6) I also upload a copy of the encrypted file on Google Drive (I think - 
but I don't know - that google encrypts whatever I upload, so those 
files are encrypted twice).

That's pretty geeky solution, but my sense is that's I have a world 
class tool for encryption freely available gpg - and I don't see the 
point of gnucash replicating that effort. I'd rather let the pgp guys 
working on encryption issues whether its bugs in the algorithm or NSA 
back doors on Intel chips, etc. I'd rather let the gnucash guys focus on 
financials than to have them focus on financial issues and also have to 
worry about encryption issues. I feel the same way about back ends - I 
realize that gnucash needs some flat file option for practical reasons - 
but I have world class tool for data storage and retrieval - Postgres - 
freely and easily available. I'd rather let the Postgres guy worry about 
bugs in ACID properties, backup and distribution, etc and let the 
gnucash guy work on the financial stuff.

I cut my teeth on UNIX platforms, and the model there is collaboration 
between excellent tools, as opposed on tool trying to do an OK job of 

The cost is that I had to learn how to use each tool. I had to learn how 
to use Postgres. Early on when I posted a question about gnucash and 
Postfgres, someone made a silly assertion that if I used Postgres, I'd 
need to hire a DBA and pay six figures. Horse puckey! I had to buy a 
book on Postgres, and spend 10-20 hours understanding how to set up a 
Postgres DB so that gnucash could use it. It probably took me 4 or 5 
hours to figure out how to use PGP to encrypt data.

Two more general points:

I really find the double accounting model much clearer - after a 
learning curve - than Quicken (though it's probably been ten years since 
I used Quicken).

This may well be a matter of taste, but the kind of transaction that I 
find easier to model and understand in gnucash than in register-based 
tool with categories: money goes from my checking account to a 529 plan, 
sometime later money flows back from the 529 plan to my checking account 
and then from my checking account to my daughter's university. I feel as 
though that's all crystal clear in gun cash, and not so clearly modelled 
the way I'd have to do with a register and category tool. When I get 
around to it, I can track the movement of the cash in my 529 account to 
and from the mutual funds that make up the account.

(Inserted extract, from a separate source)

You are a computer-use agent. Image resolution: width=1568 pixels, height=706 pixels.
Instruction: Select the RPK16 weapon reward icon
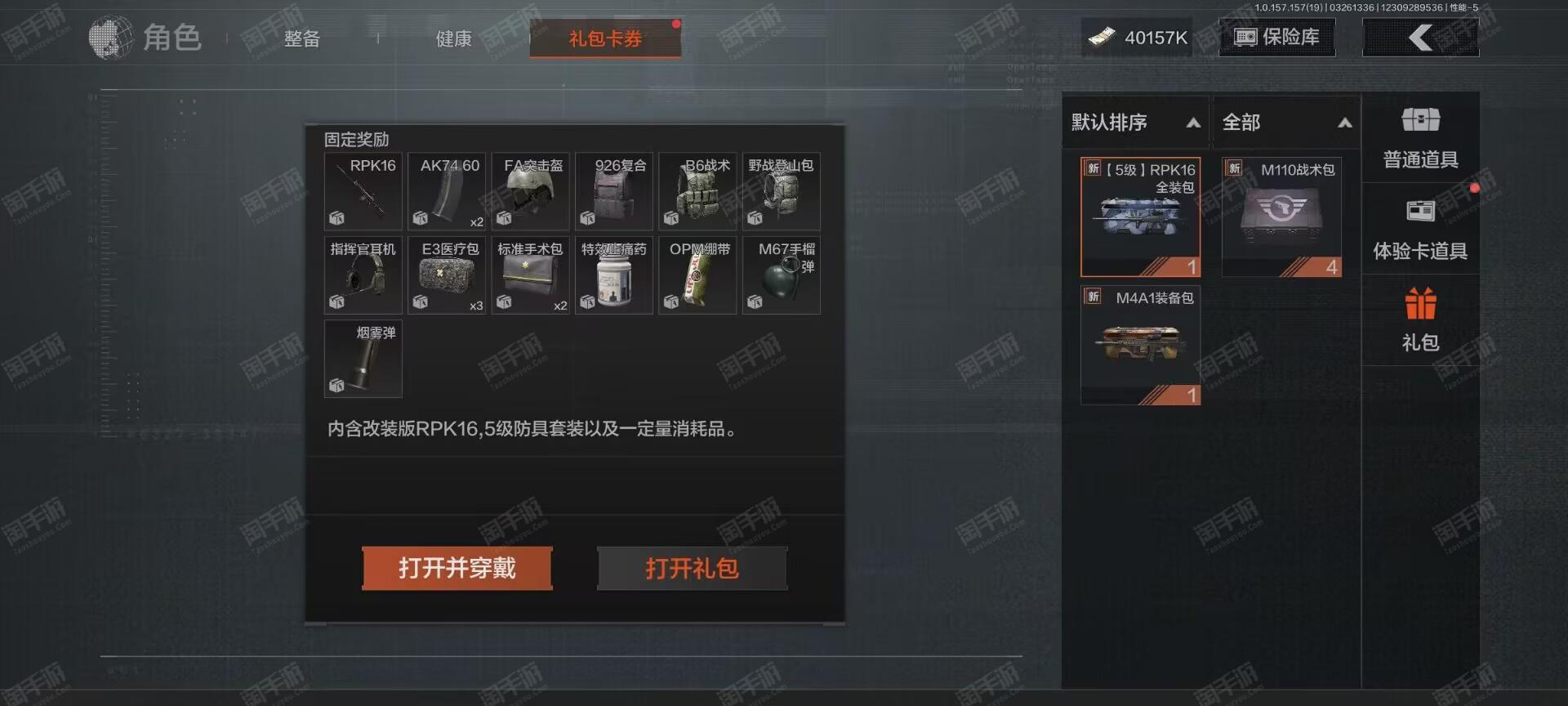coord(363,191)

Last week, I also realized that I could enter a transaction from either 
account involved in the transaction. The tutorial points this out, but I 
wasn't really clear to me why anyone would want to do that. Then I was 
entering some transactions in a credit card account, and I realized that 
I had forgotten to add a payment (ie, a transfer from my checking 
account to my credit card account), and for the first time I realized 
that I didn't need to go the the checking account register and to enter 
the payment. The transaction isn't owned by an account, it's a 
relationship between two accounts, and can be entered from the register 
for either account.

I think a lot of people on this email list are accountants of one stripe 
or another, and this is old hat to them, but it's pretty interesting to me.

 From what I have learned in using gnucash - and I have only been using 
it for 2 months - there is a subtle, but extremely powerful difference 
between gnucash and Quicken. My sense is that with Quicken registers are 
what I would call "first class objects" and "categories" are sort of 
decorations on those objects. In essence, you could enter all the 
transactions in a register, and not categorize them at all, the 
categories are not fundamental to Quicken.

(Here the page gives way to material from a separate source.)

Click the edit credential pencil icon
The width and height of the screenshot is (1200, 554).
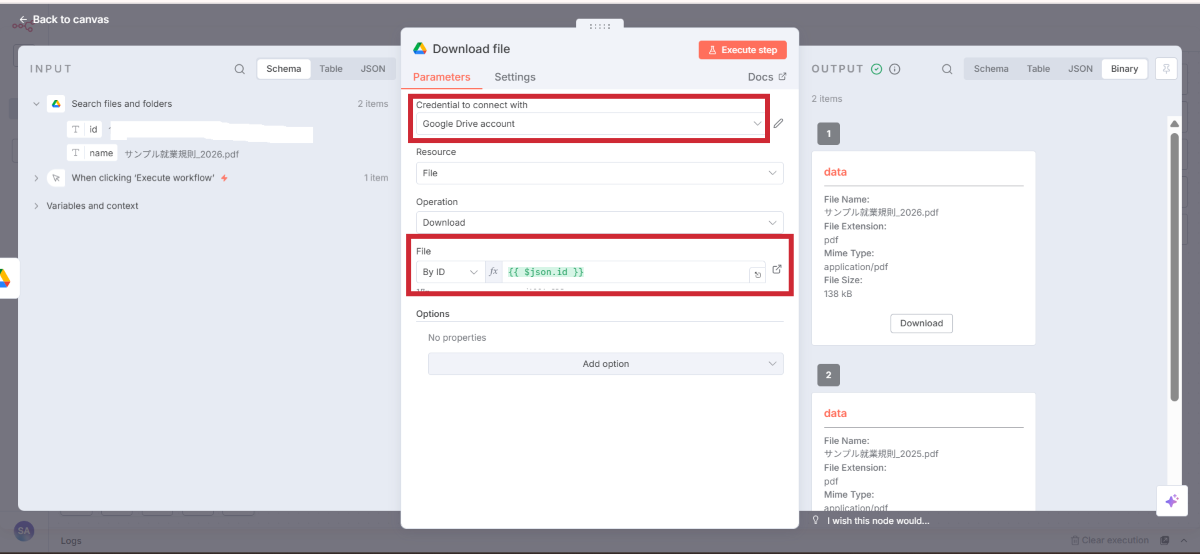pyautogui.click(x=778, y=124)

The way I would describe the gnucash model, transactions and accounts 
are first class objects - every transaction is fundamentally a debit of 
one account and a credit of another account. The core of data model of 
gnucash looks to me to be a list of transactions.

This was all new to me - I'd suggest working through the tutorial pretty 
carefully, at least the first couple of chapters (I know that I needed to).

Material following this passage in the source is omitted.